Starting from individual salaries, the simulation tracks the time spent in each jewelry process and the customer’s purchasing decision.

General Statistics Across Salary Ranges

Statistical Analysis

Original Data: Using the fixed statistics from one of the simulation and generating testing data.

Simulated Data: Using the active statistics from the simulation and generating testing data.

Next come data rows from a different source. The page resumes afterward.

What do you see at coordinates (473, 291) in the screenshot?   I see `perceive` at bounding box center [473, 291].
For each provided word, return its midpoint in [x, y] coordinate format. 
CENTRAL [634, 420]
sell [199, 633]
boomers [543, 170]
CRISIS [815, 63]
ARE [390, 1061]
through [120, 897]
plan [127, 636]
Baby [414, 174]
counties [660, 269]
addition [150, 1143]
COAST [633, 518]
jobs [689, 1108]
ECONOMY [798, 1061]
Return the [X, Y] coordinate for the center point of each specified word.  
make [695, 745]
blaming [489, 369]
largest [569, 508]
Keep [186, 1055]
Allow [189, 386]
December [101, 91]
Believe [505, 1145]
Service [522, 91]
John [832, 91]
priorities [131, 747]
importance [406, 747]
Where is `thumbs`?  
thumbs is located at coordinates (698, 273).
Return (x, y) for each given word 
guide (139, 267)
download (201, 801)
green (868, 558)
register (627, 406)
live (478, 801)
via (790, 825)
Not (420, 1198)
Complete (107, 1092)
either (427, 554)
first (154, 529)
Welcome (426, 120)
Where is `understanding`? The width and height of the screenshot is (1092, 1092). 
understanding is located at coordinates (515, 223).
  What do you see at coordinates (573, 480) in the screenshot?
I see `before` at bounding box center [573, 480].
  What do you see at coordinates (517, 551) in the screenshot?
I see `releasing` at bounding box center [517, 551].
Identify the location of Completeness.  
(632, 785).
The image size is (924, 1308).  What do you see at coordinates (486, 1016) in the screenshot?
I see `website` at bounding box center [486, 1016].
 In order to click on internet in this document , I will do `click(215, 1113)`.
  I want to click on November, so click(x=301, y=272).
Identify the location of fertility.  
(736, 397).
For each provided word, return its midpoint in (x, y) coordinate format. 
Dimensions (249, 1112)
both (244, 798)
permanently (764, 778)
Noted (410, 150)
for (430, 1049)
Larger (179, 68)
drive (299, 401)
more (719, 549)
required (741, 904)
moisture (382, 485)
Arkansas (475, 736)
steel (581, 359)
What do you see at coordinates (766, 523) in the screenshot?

#1 The Result in the Change of Parameters

Scenario 1:

If we were to purchase a new computer-controlled reductive-manufacturing platform capable to reducing the metal-working time to build a new custom piece by an average of two days and cutting the standard deviation in half, will it make a significant difference in the total time to produce our jewelry?

Observe:

By reducing the average day of wait for metal work 2 days, the entire graph shafted to the earlier days making it to have significant difference

Scenario 2:

If we were to hold more gemstones in inventory, reducing the need to order and wait by 50%, will this make a significant difference in the total time to produce our jewelry?

Observe:

By reducing the average day of wait for metal work 2 days, the entire graph shafted to the earlier days making it to have significant difference

Scenario 3:

If the probability of customer choosing custom or pre-existing design change, will it make significant difference? (customer with salary less than $105,000, now will have 10% chance to choose custom design)

Observe:

This change will influence customers’ decisions on design work, leading them to choose more pre-existing designs. From a logical standpoint, the availability of more pre-existing design choices reduces the customer wait time for their final product.

As a result, significant differences arise when the customer’s decision changes. Also, from the distribution graph, it is clear that the early wait time has increased, while the later wait time has reduced, indicating that more customers are now receiving their products faster.